[Dataset content start]

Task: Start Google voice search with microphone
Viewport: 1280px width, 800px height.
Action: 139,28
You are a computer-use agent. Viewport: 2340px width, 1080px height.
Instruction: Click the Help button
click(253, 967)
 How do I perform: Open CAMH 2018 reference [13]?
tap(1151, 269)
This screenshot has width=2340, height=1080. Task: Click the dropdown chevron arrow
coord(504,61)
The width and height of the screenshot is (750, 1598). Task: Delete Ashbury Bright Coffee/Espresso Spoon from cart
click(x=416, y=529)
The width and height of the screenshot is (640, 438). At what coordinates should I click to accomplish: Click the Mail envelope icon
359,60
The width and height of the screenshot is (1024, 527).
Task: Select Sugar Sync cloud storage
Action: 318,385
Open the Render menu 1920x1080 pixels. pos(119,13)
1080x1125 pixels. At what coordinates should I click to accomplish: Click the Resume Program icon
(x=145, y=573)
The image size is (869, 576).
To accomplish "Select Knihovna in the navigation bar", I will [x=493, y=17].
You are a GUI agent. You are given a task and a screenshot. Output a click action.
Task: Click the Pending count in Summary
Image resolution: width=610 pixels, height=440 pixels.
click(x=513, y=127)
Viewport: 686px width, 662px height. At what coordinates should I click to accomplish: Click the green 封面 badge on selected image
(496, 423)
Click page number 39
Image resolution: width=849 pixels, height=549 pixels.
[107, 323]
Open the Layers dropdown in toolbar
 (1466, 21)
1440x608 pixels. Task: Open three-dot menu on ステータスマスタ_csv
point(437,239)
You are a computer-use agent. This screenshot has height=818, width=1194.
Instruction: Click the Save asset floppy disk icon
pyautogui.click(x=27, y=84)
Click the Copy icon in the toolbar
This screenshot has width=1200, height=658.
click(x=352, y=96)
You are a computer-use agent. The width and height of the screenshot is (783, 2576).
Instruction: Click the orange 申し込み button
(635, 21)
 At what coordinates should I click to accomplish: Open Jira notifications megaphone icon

[Dataset content end]

**What this task involves**: Copy every item above word for word, with no changes.

**Solution to the problem**:
Task: Start Google voice search with microphone
Viewport: 1280px width, 800px height.
Action: 139,28
You are a computer-use agent. Viewport: 2340px width, 1080px height.
Instruction: Click the Help button
click(253, 967)
 How do I perform: Open CAMH 2018 reference [13]?
tap(1151, 269)
This screenshot has width=2340, height=1080. Task: Click the dropdown chevron arrow
coord(504,61)
The width and height of the screenshot is (750, 1598). Task: Delete Ashbury Bright Coffee/Espresso Spoon from cart
click(x=416, y=529)
The width and height of the screenshot is (640, 438). At what coordinates should I click to accomplish: Click the Mail envelope icon
359,60
The width and height of the screenshot is (1024, 527).
Task: Select Sugar Sync cloud storage
Action: 318,385
Open the Render menu 1920x1080 pixels. pos(119,13)
1080x1125 pixels. At what coordinates should I click to accomplish: Click the Resume Program icon
(x=145, y=573)
The image size is (869, 576).
To accomplish "Select Knihovna in the navigation bar", I will [x=493, y=17].
You are a GUI agent. You are given a task and a screenshot. Output a click action.
Task: Click the Pending count in Summary
Image resolution: width=610 pixels, height=440 pixels.
click(x=513, y=127)
Viewport: 686px width, 662px height. At what coordinates should I click to accomplish: Click the green 封面 badge on selected image
(496, 423)
Click page number 39
Image resolution: width=849 pixels, height=549 pixels.
[107, 323]
Open the Layers dropdown in toolbar
 (1466, 21)
1440x608 pixels. Task: Open three-dot menu on ステータスマスタ_csv
point(437,239)
You are a computer-use agent. This screenshot has height=818, width=1194.
Instruction: Click the Save asset floppy disk icon
pyautogui.click(x=27, y=84)
Click the Copy icon in the toolbar
This screenshot has width=1200, height=658.
click(x=352, y=96)
You are a computer-use agent. The width and height of the screenshot is (783, 2576).
Instruction: Click the orange 申し込み button
(635, 21)
 At what coordinates should I click to accomplish: Open Jira notifications megaphone icon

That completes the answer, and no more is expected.